BEGIN PASSAGE TO READ
The monument of Elizabeth Stanton, Susan B. Anthony and Sojourner Truth would be the first statue of real women in Central Park.
The monument of Elizabeth Stanton, Susan B. Anthony and Sojourner Truth would be the first statue of real women in Central Park. Photo Credit: NYPD

The city’s Public Design Commission has pushed back its vote on a women’s suffrage monument proposed for Central Park, despite concerns that a delay could jeopardize plans to unveil it on a historic anniversary next August.

Monumental Women — the nonprofit working to bring the statue of Susan B. Anthony, Elizabeth Cady Stanton and Sojourner Truth to the park — hopes to unveil it during a ceremony on Aug. 26, 2020 — the centennial of the day the 19th Amendment went into effect.

The group has already secured the Parks Department’s approval for the monument but still needs a majority vote from the design commission to move forward.

At a public hearing on Monday, however, the commission voted unanimously to table its vote, “with an intent to move forward as quickly as possible,” its president Signe Nielsen said. She cited the need for input from historians as well as letters from local community boards in support of an updated rendering of the statue.  

The proposed monument, which originally included just Stanton and Anthony, was modified to include Truth last month after advocates criticized it for failing to recognize any suffragists of color.

“I do think we cannot have a statue of two white women representing the vote for all women,” activist Gloria Steinem told the New York Times in January.

The current proposal for the statue features Truth sitting with Stanton at a table inside the latter’s home, with Anthony standing behind them carrying “documentation of injustices” in her traveling bag, artist Meredith Bergmann said in a statement.
END PASSAGE TO READ
BEGIN ENTRIES SHOWN
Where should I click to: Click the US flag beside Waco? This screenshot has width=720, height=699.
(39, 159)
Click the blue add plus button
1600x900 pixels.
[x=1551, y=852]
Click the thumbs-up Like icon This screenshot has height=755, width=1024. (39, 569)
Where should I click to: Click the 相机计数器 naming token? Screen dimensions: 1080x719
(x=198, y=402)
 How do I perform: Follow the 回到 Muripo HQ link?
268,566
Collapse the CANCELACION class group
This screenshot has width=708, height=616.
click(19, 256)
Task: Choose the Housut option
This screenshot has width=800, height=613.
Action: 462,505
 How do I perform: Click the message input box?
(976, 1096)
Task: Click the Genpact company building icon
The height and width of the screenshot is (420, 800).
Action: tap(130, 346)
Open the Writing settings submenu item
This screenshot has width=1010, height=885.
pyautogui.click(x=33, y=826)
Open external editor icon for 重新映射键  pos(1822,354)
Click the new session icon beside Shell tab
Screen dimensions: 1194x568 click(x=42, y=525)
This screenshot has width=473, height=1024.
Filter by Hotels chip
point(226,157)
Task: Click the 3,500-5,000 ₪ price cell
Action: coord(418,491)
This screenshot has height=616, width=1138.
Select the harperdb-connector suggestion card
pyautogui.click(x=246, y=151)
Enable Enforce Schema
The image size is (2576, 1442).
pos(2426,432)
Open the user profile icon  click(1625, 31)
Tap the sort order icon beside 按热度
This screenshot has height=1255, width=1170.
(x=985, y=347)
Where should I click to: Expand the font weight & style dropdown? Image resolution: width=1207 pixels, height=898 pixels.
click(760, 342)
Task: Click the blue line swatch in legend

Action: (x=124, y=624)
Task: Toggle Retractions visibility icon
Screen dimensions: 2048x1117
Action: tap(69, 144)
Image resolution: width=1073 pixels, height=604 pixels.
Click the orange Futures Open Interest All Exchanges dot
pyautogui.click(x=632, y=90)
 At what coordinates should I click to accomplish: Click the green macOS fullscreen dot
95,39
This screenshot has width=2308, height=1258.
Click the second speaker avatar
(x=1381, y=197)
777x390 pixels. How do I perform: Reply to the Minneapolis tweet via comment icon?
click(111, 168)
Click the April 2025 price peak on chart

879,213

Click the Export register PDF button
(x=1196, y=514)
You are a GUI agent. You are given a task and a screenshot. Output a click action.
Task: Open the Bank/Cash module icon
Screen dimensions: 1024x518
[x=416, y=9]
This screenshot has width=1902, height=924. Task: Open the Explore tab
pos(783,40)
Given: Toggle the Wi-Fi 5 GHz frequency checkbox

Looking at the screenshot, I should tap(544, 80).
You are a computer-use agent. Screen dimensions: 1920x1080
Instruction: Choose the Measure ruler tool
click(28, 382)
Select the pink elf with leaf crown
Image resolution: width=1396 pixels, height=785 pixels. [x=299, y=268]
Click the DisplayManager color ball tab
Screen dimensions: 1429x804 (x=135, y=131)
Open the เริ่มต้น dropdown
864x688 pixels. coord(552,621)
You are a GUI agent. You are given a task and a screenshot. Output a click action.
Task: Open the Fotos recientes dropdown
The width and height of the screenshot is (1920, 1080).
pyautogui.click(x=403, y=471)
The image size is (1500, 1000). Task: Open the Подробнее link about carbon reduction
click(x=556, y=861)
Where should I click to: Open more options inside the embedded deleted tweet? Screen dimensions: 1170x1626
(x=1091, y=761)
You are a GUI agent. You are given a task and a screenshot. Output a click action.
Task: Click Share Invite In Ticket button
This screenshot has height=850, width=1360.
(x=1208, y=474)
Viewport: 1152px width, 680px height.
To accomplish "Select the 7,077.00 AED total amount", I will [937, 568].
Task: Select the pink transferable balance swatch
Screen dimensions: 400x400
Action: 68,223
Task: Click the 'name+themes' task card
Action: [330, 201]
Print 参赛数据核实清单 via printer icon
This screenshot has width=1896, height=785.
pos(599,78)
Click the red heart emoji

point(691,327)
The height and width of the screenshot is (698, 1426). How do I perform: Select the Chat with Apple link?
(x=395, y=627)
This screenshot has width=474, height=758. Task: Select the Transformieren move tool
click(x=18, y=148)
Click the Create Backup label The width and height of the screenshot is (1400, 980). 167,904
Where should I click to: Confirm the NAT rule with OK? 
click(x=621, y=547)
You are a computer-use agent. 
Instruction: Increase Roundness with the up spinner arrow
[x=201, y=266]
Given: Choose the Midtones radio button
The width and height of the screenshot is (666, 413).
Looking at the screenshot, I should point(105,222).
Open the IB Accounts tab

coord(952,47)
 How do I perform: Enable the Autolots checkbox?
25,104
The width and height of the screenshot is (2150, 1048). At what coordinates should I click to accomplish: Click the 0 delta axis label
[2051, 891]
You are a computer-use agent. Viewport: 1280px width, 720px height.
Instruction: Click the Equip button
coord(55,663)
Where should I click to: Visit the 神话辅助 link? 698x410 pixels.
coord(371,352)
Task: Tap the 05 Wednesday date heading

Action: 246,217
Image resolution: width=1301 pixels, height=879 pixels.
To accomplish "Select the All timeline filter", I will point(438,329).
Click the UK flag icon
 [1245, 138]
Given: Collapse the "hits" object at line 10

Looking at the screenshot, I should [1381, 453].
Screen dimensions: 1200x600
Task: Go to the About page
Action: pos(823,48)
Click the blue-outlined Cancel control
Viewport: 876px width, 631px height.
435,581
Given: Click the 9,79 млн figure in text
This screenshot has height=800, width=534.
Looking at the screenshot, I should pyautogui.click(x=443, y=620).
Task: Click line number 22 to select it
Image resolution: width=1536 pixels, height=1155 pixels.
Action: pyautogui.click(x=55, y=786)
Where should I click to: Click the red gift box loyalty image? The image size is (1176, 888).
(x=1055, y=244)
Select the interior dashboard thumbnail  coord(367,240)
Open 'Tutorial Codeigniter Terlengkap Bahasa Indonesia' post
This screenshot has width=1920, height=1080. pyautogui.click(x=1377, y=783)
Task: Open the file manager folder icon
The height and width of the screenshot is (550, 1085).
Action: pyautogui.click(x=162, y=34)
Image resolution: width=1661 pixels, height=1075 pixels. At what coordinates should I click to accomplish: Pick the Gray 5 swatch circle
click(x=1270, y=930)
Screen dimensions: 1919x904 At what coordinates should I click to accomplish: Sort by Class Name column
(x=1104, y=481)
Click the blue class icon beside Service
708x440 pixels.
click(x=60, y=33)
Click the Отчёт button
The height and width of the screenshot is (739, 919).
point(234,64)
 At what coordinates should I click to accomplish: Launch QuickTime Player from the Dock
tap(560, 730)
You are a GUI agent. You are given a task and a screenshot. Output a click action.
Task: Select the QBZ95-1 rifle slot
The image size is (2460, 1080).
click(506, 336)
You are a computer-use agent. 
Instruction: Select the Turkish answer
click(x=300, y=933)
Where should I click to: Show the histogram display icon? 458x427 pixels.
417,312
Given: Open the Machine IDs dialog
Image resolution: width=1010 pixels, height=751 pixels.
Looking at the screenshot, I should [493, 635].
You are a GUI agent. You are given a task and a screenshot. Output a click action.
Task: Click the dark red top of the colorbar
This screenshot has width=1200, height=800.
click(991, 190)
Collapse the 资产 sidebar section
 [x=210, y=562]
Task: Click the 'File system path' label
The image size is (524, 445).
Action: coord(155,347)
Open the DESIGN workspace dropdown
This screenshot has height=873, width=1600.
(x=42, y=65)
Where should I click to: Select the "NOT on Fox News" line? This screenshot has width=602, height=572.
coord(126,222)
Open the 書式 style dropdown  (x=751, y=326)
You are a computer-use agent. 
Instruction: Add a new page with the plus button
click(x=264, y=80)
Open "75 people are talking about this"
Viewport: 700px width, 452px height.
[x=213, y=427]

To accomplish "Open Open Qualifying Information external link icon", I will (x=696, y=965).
END ENTRIES SHOWN
## EXERCISE
Rewrite the stretch of the suffrage monument article from "At a public" through "of the statue.", swapping "historians" for "scholars". The items have no connection to the article on the suffrage monument.

## TASK SOLUTION
At a public hearing on Monday, however, the commission voted unanimously to table its vote, “with an intent to move forward as quickly as possible,” its president Signe Nielsen said. She cited the need for input from scholars as well as letters from local community boards in support of an updated rendering of the statue.